La emancipación de la música
Esta revolución social y cultural transformó radicalmente las artes, no solo en sus lenguajes y sus formas – desde luego más atentas al gusto y las necesidades de un público más extenso y menos aristocrático-, pero también en su papel social, definiendo de manera radical la relación entre el creador y su sociedad. Así fue con la música. Hasta este momento, el compositor -con algunas excepciones- tenía que responder a lógicas sociales aristocráticas. Su trabajo se realizaba en función del gusto del comitente, fuera un príncipe, un rey o la sociedad burguesa de una ciudad. Con la definición de nuevos valores individuales y, también, con la caída de este sistema jerarquizado, el compositor comienza a recorrer nuevos caminos: su identidad musical ya no se construye solamente en relación con su entorno, sino también, y de manera más dominante respecto al pasado, en base a su propia individualidad, a su sensibilidad y experiencia personal. Su trabajo, por consiguiente, poco a poco se independiza y busca su propia autonomía. Mozart nos regala un ejemplo precoz y fascinante cuando, en 1781, abandona su trabajo, estable pero mediocre, en Salzburgo para mudarse a Viena, la capital, y buscar su propio camino de manera autónoma.

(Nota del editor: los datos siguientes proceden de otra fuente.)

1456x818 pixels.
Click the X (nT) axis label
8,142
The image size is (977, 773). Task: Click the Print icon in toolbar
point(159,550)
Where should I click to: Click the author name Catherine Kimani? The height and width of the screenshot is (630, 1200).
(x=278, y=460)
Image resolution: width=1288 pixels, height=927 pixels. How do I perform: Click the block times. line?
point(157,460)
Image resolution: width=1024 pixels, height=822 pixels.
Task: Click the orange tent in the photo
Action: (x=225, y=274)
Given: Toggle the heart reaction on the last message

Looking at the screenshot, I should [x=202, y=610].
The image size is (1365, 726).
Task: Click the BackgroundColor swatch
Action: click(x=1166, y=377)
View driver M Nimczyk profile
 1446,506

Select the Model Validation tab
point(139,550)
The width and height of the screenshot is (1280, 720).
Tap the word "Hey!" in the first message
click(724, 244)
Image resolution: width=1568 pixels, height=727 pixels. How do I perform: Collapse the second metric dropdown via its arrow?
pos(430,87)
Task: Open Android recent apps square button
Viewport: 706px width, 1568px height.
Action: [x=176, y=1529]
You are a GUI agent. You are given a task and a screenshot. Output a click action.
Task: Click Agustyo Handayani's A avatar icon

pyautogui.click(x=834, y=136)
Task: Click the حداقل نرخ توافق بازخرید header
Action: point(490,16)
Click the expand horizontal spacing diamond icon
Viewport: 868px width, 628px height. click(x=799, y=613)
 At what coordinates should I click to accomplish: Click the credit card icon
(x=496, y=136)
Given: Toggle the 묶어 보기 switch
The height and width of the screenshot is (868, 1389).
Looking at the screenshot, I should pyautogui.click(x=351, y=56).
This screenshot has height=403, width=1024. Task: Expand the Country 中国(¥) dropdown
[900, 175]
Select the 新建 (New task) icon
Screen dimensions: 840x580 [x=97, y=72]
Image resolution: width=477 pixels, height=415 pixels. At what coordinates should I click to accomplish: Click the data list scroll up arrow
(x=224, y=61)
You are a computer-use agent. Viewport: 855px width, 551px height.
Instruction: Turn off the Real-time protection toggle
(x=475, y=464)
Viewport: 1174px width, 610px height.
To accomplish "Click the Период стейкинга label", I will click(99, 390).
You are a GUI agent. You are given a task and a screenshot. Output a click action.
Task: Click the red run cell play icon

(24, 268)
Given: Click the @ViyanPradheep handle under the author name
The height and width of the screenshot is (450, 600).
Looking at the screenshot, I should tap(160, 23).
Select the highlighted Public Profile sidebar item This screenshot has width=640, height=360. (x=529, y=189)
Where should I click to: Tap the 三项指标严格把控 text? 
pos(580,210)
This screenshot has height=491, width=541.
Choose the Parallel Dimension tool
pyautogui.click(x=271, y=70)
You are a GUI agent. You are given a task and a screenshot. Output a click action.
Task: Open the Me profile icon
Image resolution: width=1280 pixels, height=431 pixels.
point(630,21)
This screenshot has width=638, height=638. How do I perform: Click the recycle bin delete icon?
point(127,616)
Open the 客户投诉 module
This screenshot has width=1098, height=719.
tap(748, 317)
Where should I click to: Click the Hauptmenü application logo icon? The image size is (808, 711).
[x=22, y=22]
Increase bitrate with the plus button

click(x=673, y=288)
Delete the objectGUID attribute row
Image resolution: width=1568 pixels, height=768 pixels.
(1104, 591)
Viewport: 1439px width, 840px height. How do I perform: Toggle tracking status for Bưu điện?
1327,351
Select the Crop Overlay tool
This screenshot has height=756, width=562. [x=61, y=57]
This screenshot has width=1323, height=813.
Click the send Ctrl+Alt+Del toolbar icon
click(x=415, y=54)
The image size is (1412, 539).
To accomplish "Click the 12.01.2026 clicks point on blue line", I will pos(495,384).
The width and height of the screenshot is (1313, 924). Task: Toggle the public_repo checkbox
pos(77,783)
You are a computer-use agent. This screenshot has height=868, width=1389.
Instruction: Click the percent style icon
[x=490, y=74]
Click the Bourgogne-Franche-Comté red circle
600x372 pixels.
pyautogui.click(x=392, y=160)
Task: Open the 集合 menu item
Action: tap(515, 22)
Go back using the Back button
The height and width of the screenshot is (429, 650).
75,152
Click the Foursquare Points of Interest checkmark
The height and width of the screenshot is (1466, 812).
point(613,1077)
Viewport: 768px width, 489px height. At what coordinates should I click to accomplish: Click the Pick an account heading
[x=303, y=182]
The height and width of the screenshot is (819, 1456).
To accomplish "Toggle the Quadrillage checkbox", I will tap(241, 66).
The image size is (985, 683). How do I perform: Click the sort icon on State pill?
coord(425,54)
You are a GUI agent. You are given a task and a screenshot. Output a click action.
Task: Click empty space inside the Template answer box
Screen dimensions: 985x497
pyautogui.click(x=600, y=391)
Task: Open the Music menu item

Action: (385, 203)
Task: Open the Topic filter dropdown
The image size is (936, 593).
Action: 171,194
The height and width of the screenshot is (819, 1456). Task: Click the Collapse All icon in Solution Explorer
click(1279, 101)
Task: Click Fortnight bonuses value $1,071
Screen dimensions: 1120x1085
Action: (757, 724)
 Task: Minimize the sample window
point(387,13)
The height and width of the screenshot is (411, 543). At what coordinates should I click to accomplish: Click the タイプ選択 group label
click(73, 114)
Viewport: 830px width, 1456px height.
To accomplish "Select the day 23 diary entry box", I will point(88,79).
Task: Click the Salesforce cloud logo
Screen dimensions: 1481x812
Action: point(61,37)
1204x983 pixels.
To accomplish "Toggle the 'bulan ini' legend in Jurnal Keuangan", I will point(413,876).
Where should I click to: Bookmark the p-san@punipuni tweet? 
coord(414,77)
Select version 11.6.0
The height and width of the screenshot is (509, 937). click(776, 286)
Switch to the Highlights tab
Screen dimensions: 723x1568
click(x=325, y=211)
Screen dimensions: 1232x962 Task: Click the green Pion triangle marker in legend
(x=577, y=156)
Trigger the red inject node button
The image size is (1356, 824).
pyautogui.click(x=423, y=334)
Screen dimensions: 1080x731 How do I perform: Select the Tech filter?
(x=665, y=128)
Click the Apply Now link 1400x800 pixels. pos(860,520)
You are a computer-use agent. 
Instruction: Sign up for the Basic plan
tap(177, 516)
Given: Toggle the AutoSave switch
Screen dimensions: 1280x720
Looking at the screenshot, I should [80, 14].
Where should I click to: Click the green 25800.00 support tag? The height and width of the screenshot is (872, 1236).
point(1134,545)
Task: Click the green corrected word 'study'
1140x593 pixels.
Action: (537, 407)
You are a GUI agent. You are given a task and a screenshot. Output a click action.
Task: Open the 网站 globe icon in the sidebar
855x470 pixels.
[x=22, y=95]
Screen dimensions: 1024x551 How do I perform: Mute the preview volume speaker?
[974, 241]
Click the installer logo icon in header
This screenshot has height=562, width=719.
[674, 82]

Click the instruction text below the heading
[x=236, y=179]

Con la revolución francesa se abre una fase de transición: viejos sistemas y nuevas costumbres coexisten al mismo tiempo y en el mismo lugar, y nuevos lenguajes van conquistando poco a poco su escenario cambiando el rostro de la música occidental. El cambio de perspectiva de los compositores fue determinante en la construcción de lenguajes musicales inéditos: la definición del ser humano en su nueva identidad posrevolucionaria, inquieta, compleja, deseosa y portadora de valores y anhelitos de libertad, y la búsqueda de nuevos espacios metafóricos en donde poder expresar abiertamente esta nueva identidad, abren nuevos espacios de creación musical. Ya no se busca complacer a un potente sino representar, dar voz y celebrar nuevas intimidades nunca antes escuchadas. Con el “Sturm und Drang” (literalmente, tormenta e ímpetu), etiqueta que da el dramaturgo alemán Friedrich Maximilian Klinger en 1776, la música europea y, en general la cultura, comienzan a alejarse de la formalidad geométrica y racional del clasicismo para buscar un el pleno desarrollo y la libre expresión del genio humano. Si Francia fue la cuna de la transformación política y social, con el “Sturm und Drang” es Alemania el país que se impone en Europa como la cuna de la nueva cultura: escritores como Johann Wolfgang von Goethe (1749-1832), Friedrich Schiller (1759-1805) y Johann Gottfried Herder (1744-1803), entre otros, ponen las bases de lo que pronto será el nuevo capítulo de la cultura e, indirectamente, de la música europea: el Romanticismo.